The first public question that Grey took part in was the abolition of slavery. He was entrusted by Thomas Clarkson in 1823 with the task of collecting petitions in some of the towns of the Borders. He accompanied Lord Brougham in his abolitionist tour in Northumberland and Cumberland in 1826, and seconded him with speeches. He took part in the agitation for Catholic Emancipation, and in the struggle which preceded the Reform Bill of 1832. He enjoyed the confidence of Earl Grey and Lord Althorp (Lord Spencer), and spoke on the hustings at Alnwick.

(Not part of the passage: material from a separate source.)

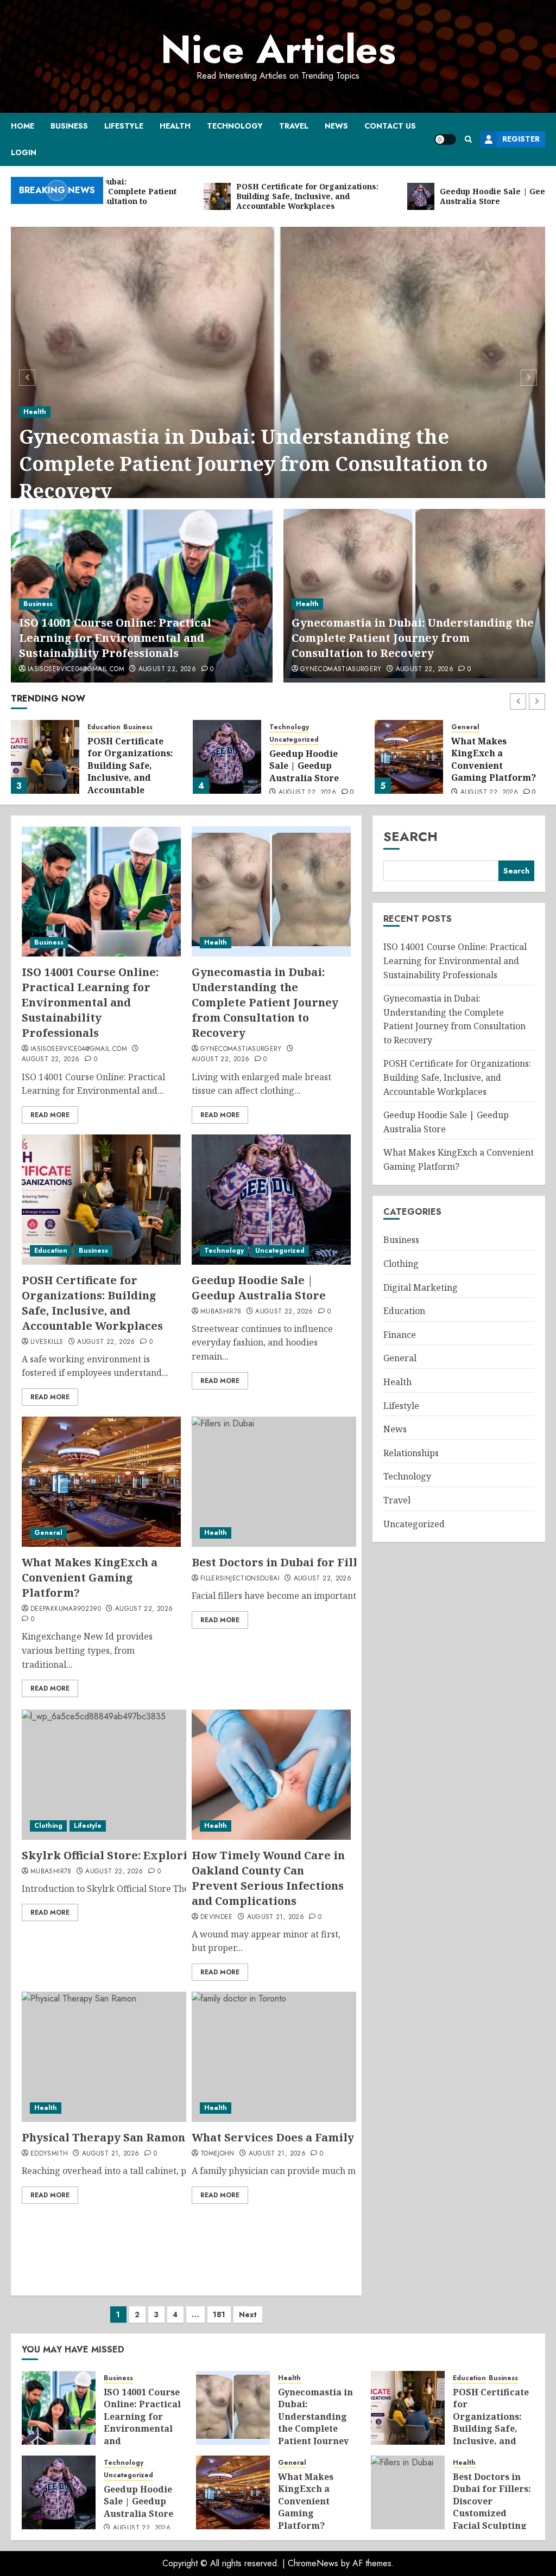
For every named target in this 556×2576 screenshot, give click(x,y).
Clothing (48, 1826)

In 1833 Sir James Graham placed under Grey's sole management the northern estates belonging to Greenwich Hospital in Northumberland and Cumberland. Grey then ceased to take an active part in politics; but was consulted on some measures, such as the Tithe Commutation Act, the land drainage scheme, and free trade. From early years (1803) he had concentrated on agricultural improvement. He had originally farmed in north Northumberland, where, with others, he created a new system of agriculture, both in breeding cattle and cultivating the land.

In the administration of the agricultural and mining estates of Greenwich Hospital, Grey was raised the net rental of the property in twenty years from £30,000 to £40,000. He was visited by foreigners, and Baron Liebig saw on visiting Dilston his own discoveries applied to the improvement of the Northumbrian crops. Grey's management was denounced in some newspapers. In the autumn of 1857 he lost the greater part of his savings by the failure of the Newcastle bank.

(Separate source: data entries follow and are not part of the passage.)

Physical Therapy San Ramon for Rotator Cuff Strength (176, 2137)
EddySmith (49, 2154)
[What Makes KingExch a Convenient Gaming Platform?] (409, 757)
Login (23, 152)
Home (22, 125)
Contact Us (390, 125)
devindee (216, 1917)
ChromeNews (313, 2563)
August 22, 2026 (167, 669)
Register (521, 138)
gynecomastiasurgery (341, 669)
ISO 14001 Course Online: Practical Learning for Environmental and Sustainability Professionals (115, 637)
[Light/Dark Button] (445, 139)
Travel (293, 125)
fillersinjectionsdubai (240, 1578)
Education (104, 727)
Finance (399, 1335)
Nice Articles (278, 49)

Grey retired from the management of the Greenwich Hospital estates in 1863, aged 77. He moved to Lipwood House on the banks of the River Tyne, near Haydon Bridge, where he died on 22 January 1868.

==Family==
Grey married, in 1815, Hannah Eliza, daughter of Ralph Annette of The Fence, near Alnwick, by whom he had a family of three sons and seven daughters, who included Josephine Butler. Hannah Grey died at Dilston on 15 May 1860. Charles Grey succeeded to his father's position in the management of the Greenwich Hospital estates. His niece was the hymnwriter, Jane Lundie Bonar.